### Document
···

5.  The technique in practice: examples of new compositions

By way of illustration of the manner in which the different ‘signifiers’ outlined above can be combined in practice, I move now to a brief examination of three compositions selected from the oeuvre of some of the groups already mentioned.  While in each case the overall treatment results in a style which can be seen to be characteristic of a particular ‘phase’ of the group in question, these examples are at the same time representative of broader trends and processes  (9).


(i)  Les Nouvelles Polyphonies Corses: ‘Giramondu’

The opening track of Les Nouvelles Polyphonies Corses’ first eponymous disc (Philips, 1991), is the song that was also chosen to open the 1992 Winter Olympics at Albertville and was subsequently used in a Philips advertisement which appeared world-wide.  The song (by Patrizia Poli and Patrizia Gattaceca) features the voices of Poli and Gattaceca themselves, joined by Jean-Paul Poletti and other singers from the Scola di Cantu of Sartne which Poletti directs (10).  The instrumental component here consists of ‘electronics’ by Hector Zazou.

The song features the basic arrangement of three voices found in the indigenous paghjella which operate within established structural parameters: the opening motive is in the solo secunda voice which is then joined for the completion of each line by a solo terza and a bassu which is here reinforced by several male voices; the latter two parts enter on the fifth degree of the scale and the tonic respectively, against the third degree in the secunda voice; the secunda remains within the compass of a fifth, while the terza uses the third, fourth and fifth degrees of the scale  -  resolving onto the characteristic tierce de picardie with a slightly flattened major third  -  and the bassu the root notes of chords I, IV and V.  The timbres of the voices and the melismatic treatment of the secunda  and terza lines are also recognisably ‘traditional’.  For the brief chorus, all three voices enter into parallel movement, a procedure familiar from its use in parts of the traditional sacred repertoire.  For the second stanza, a higher contra-terza is added which uses the upper tonic as its point of reference and also introduces the leading note, so bringing the piece into a more ‘western’ or tonal frame of reference.  (The addition of such a contra-terza is now a relatively widespread, albeit contested, practice).

···

### Data section
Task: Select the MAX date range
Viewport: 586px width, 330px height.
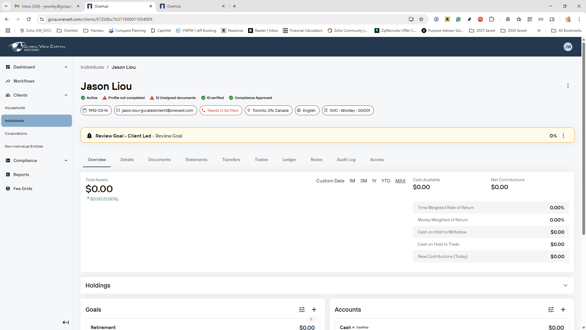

···

### Goal A
Name every person the passage mentions by name.
### Goal B
According to the passage, which event did "Giramondu" open in 1992?
### Goal C
State whether each statement agrees with the passage: (i) The instrumental part of "Giramondu" consists of electronics by Hector Zazou. (ii) The secunda voice ranges across an octave. (iii) The contra-terza is added for the first stanza.
Rely only on the passage for what follows; the data plays no part here.

### Task response A
Patrizia Poli, Patrizia Gattaceca, Jean-Paul Poletti, Hector Zazou

### Task response B
The 1992 Winter Olympics at Albertville.

### Task response C
(i) Yes: "The instrumental component here consists of ‘electronics’ by Hector Zazou."
(ii) No: "the secunda remains within the compass of a fifth"
(iii) No: "For the second stanza, a higher contra-terza is added"